• **Task item**
Your copy of the data should leave out the images and match everything else exactly.

• **Material for the task**

=== Section Start ===

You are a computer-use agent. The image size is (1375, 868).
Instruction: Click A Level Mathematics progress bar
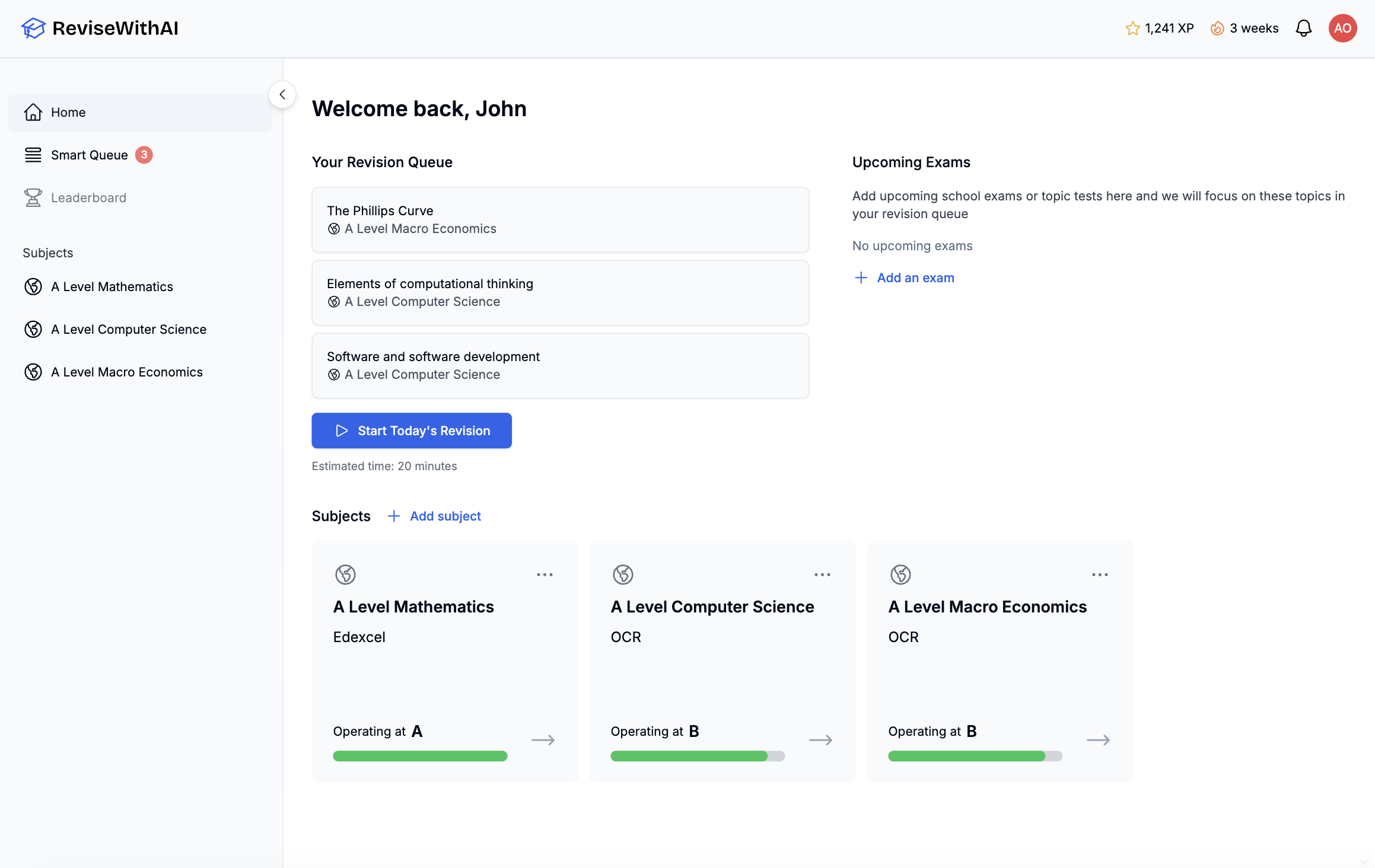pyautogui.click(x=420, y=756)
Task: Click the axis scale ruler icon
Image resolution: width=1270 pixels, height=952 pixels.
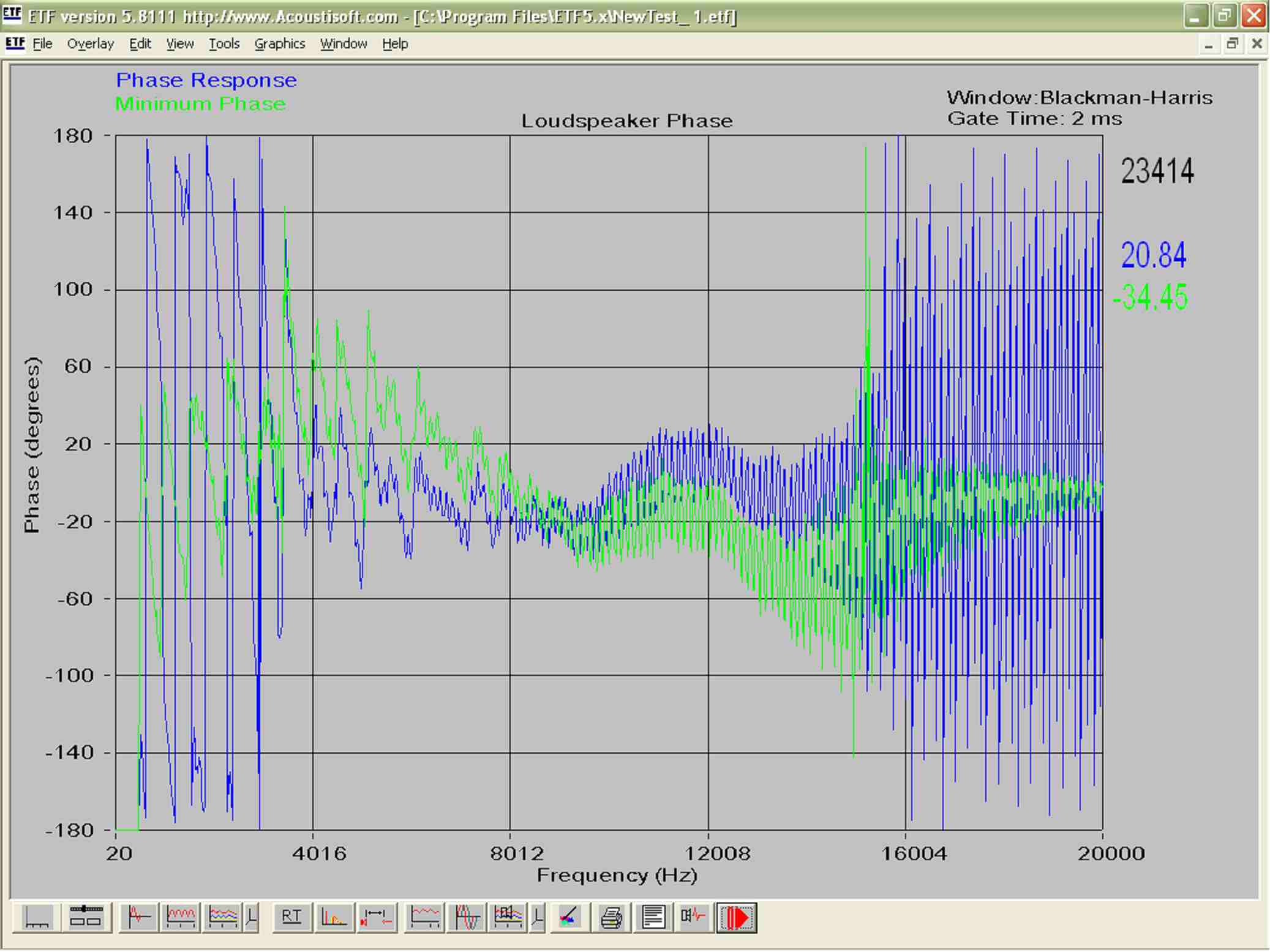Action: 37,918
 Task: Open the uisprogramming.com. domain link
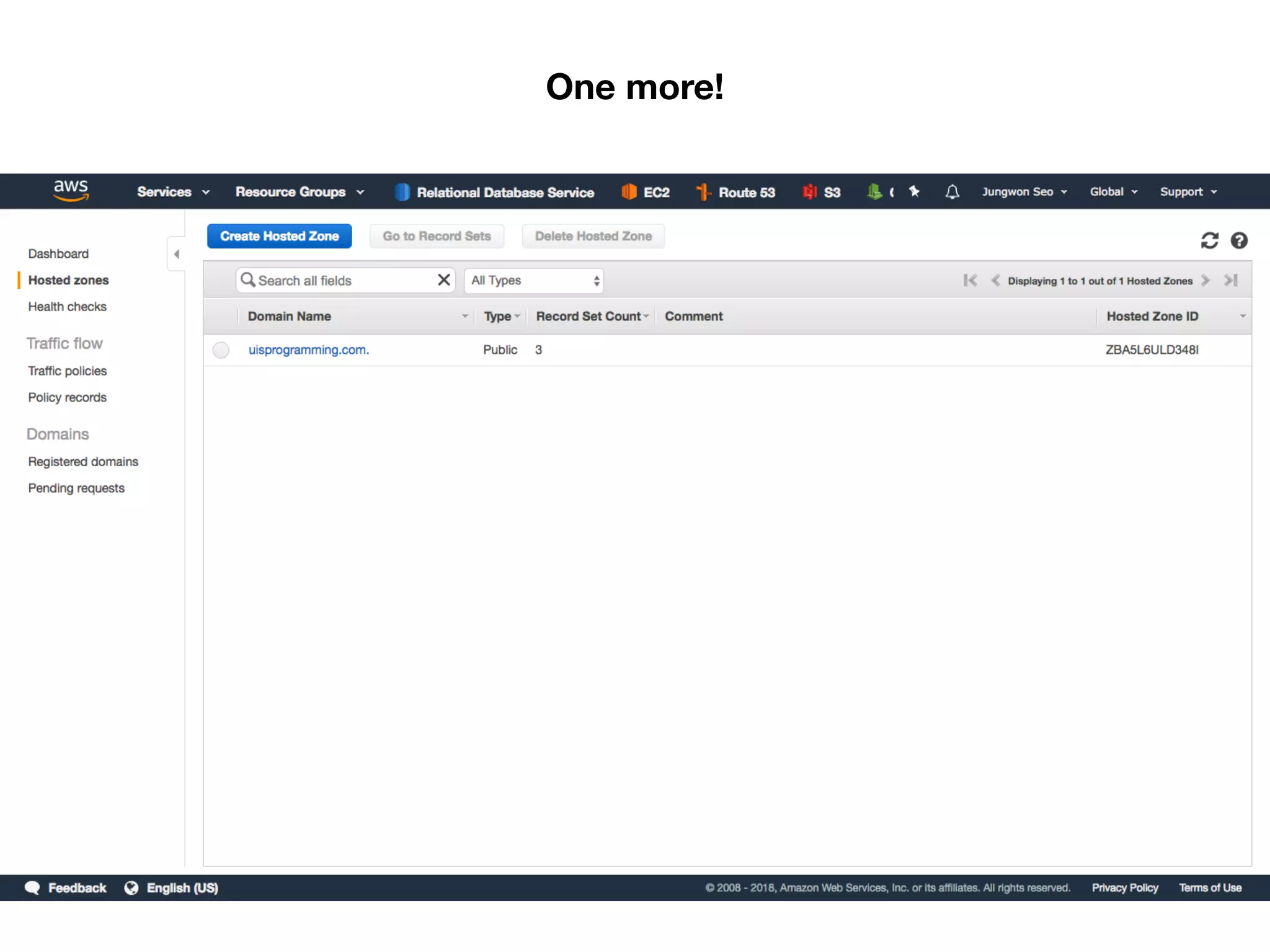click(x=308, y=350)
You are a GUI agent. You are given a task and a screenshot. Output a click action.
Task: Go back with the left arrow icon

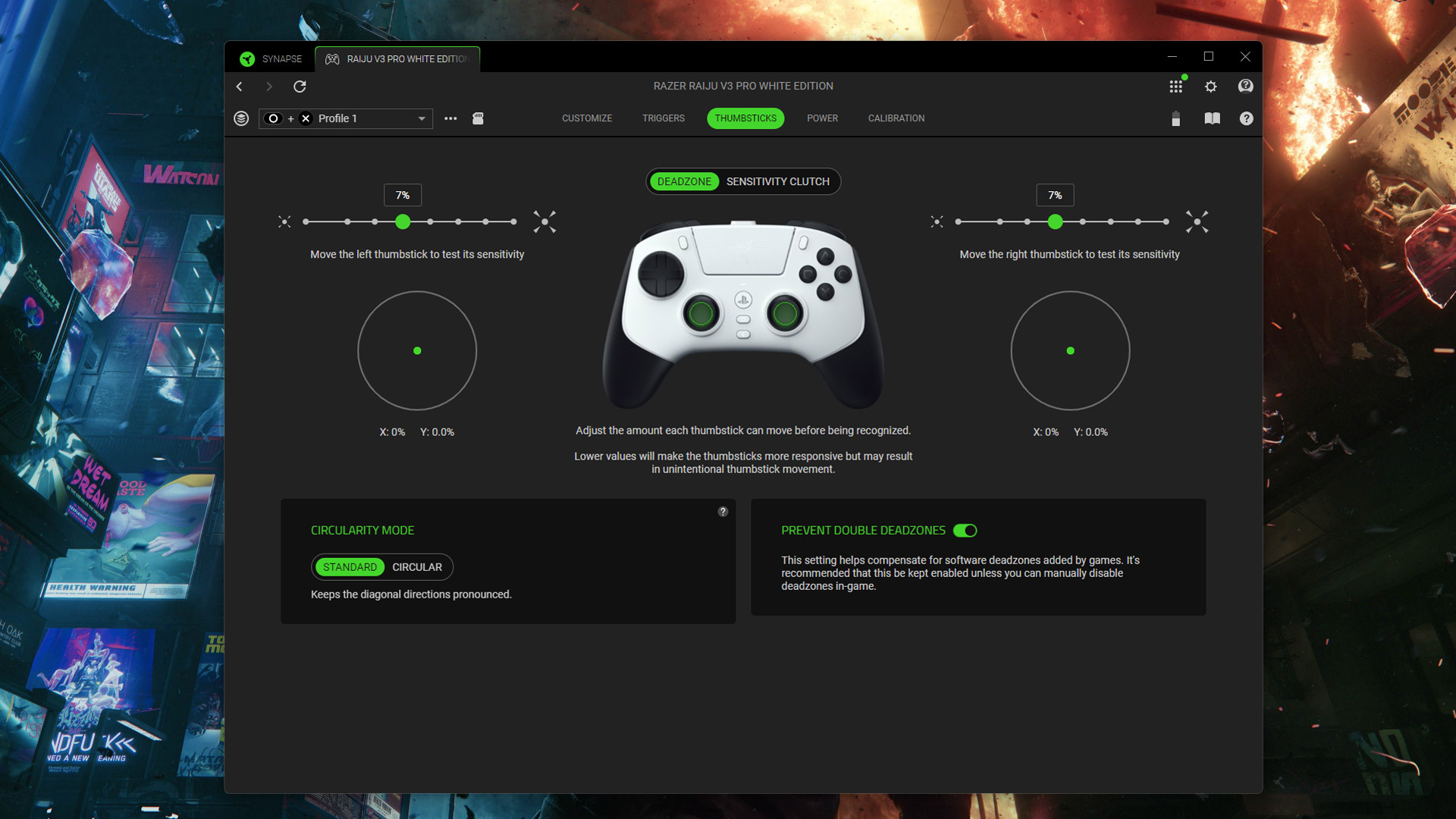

=== Section End ===

• **Your response**
You are a computer-use agent. The image size is (1375, 868).
Instruction: Click A Level Mathematics progress bar
pyautogui.click(x=420, y=756)
Task: Click the axis scale ruler icon
Image resolution: width=1270 pixels, height=952 pixels.
Action: 37,918
 Task: Open the uisprogramming.com. domain link
click(x=308, y=350)
You are a GUI agent. You are given a task and a screenshot. Output a click action.
Task: Go back with the left arrow icon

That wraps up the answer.